Aim and objectives To study the anticholinergic prescription rates of patients residing in a nursing home and to compare the results from 10 different anticholinergic scales when estimating AB.
Material and methods An observational cross sectional study was carried out from June 2020 to September 2020 in a nursing home. Variables collected were: age, sex, number of drugs prescribed, number of anticholinergic drugs prescribed, anticholinergic drugs prescribed, AB and anticholinergic risk. Patients were classified as polymedicated if more than 5 drugs were prescribed and heavy polymedicated if more than 10 drugs were prescribed. AB and anticholinergic risk were estimated with 10 anticholinergic scales.
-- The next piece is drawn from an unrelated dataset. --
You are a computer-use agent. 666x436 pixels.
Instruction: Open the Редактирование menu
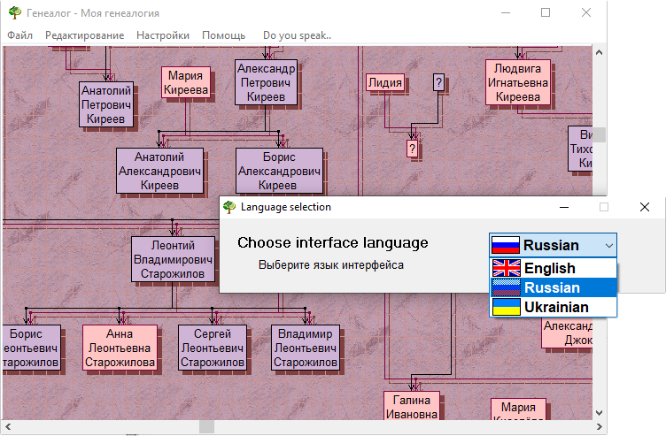(84, 35)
Results 156 patients, 59.3% men, median age 74.2 (IQR 67.4–82.8) years, were prescribed a median of 10 (range 0–26) drugs with 2 (0–6) of them with anticholinergic activity. 84.0% (n=131) of patients were polymedicated and 50.6% (n=79) were heavily polymedicated. The most frequently prescribed anticholinergic drugs were: furosemide (21.2%, n=33), tramadol (13.5%, n=21), lorazepam (14.7%, n=23), metformin (13.5%, n=21) and clorazepate (12.8%, n=20). Anticholinergic risk and anticholinergic drug burden of patients who were prescribed at least one anticholinergic drug are shown in table 1.
Conclusion and relevance Patients included were heavily polymedicated, often with drugs with anticholinergic activity.
Most anticholinergic scales estimated at least a medium anticholinergic risk, predicting a relatively high risk for anticholinergic adverse events. This work highlights the differences in anticholinergic scales when estimating the anticholinergic risk and its capacity to recognise this risk in the studied population.